Le Houston Ship Channel, dans le Texas. Exxon demande 100 millions de dollars pour y construire

une plateforme de capture et de stockage de carbone.


« Depuis la première COP organisée en 1995 à Berlin, il n’a jamais été question de limiter à la source la production de charbon, de gaz et de pétrole », écrit l’économiste Maxime Combes, auteur de Sortons de l’âge des fossiles ! Manifeste pour la transition (Seuil, 2015), dans une tribune publiée par Le Monde. C’est même tout le contraire qui se produit. Ainsi, TotalEnergies veut encore augmenter de 25 % sa production d’hydrocarbures d’ici à 2030… Or, « est-il possible de contenir le réchauffement climatique sans ne jamais mettre à l’index les énergies fossiles pourtant à l’origine de près de 90 % des émissions mondiales de C02 ? Non. C’est pourtant ce que font les négociations climatiques internationales depuis près de trente ans. Comme si les Etats s’étaient mis d’accord pour discuter des symptômes, les gaz à effet de serre relâchés dans l’atmosphère, sans traiter les causes, ces quantités astronomiques d’énergies fossiles (charbon, gaz et pétrole) qui alimentent notre insoutenable économie mondiale. C’est insensé. Extravagant même. »
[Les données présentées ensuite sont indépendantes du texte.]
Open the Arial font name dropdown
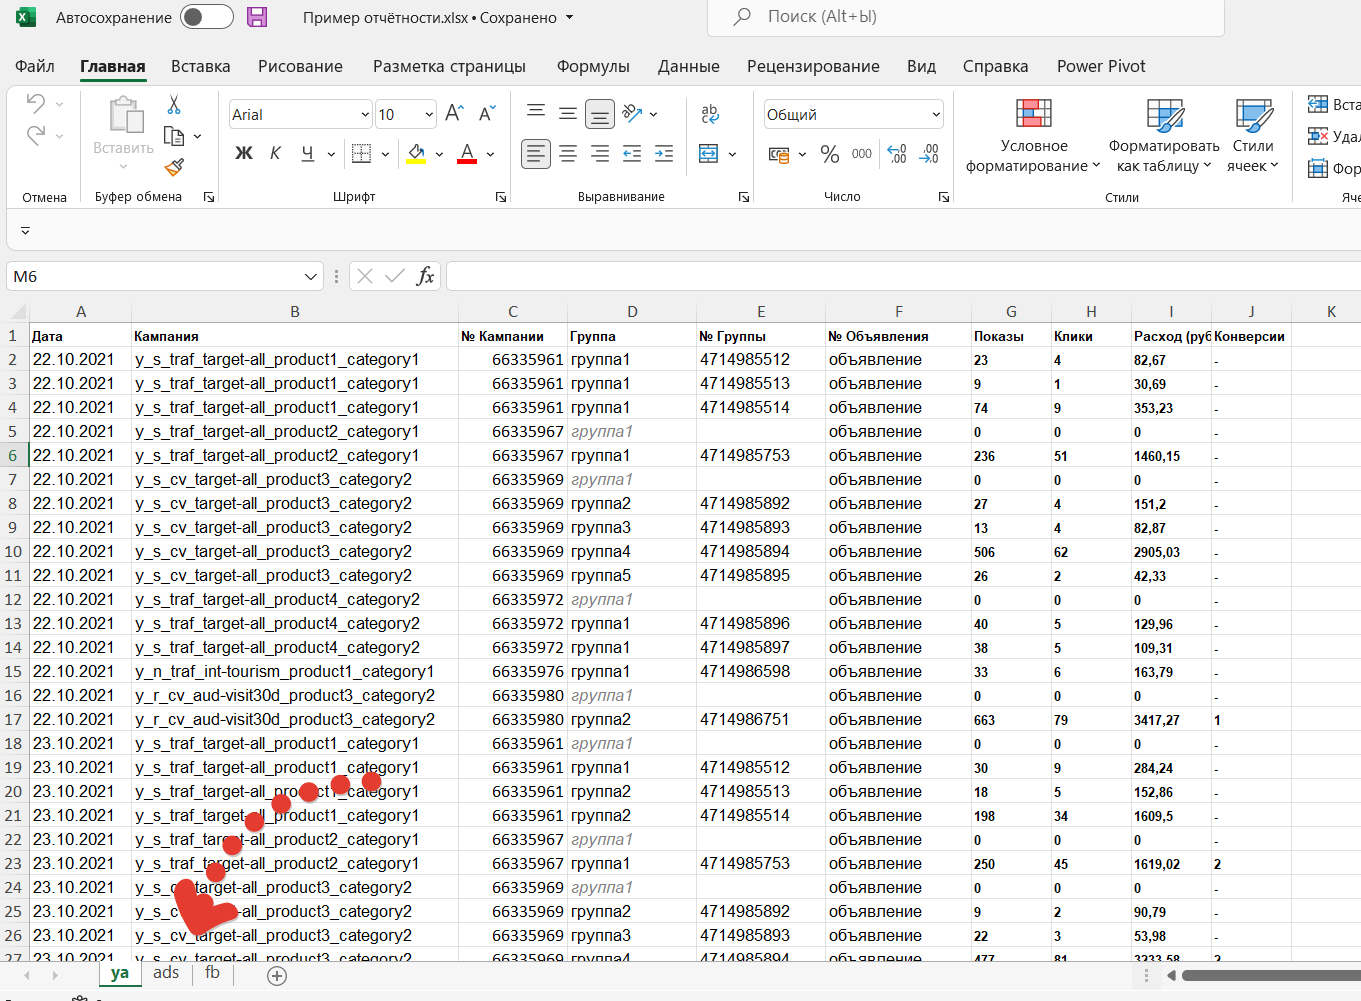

« Les grandes puissances », poursuit-il, « ont doté le droit international de puissants mécanismes, visant à protéger les investisseurs du secteur des énergies fossiles, qui conduisent à ralentir, bloquer ou renchérir les politiques climatiques. » Là aussi, totalement extravagant : la convention-cadre des Nations unies sur le réchauffement climatique prévoit que les mesures prises dans le cadre des COP ne puissent aller à l’encontre du droit du commerce et de l’investissement ! D’ores et déjà, quatre multinationales ont attaqué en justice les Pays-Bas, l’Italie et la Slovénie, et demandent plusieurs milliards d’euros en compensation des décisions prises par ces pays de sortir du charbon ou de restreindre l’exploitation d’hydrocarbures. « Comment réclamer plus d’ambition climatique de la part des pouvoirs publics alors que leur pouvoir de réglementation peut être paralysé par ces recours intempestifs des industriels des énergies fossiles ? », conclut Maxime Combes.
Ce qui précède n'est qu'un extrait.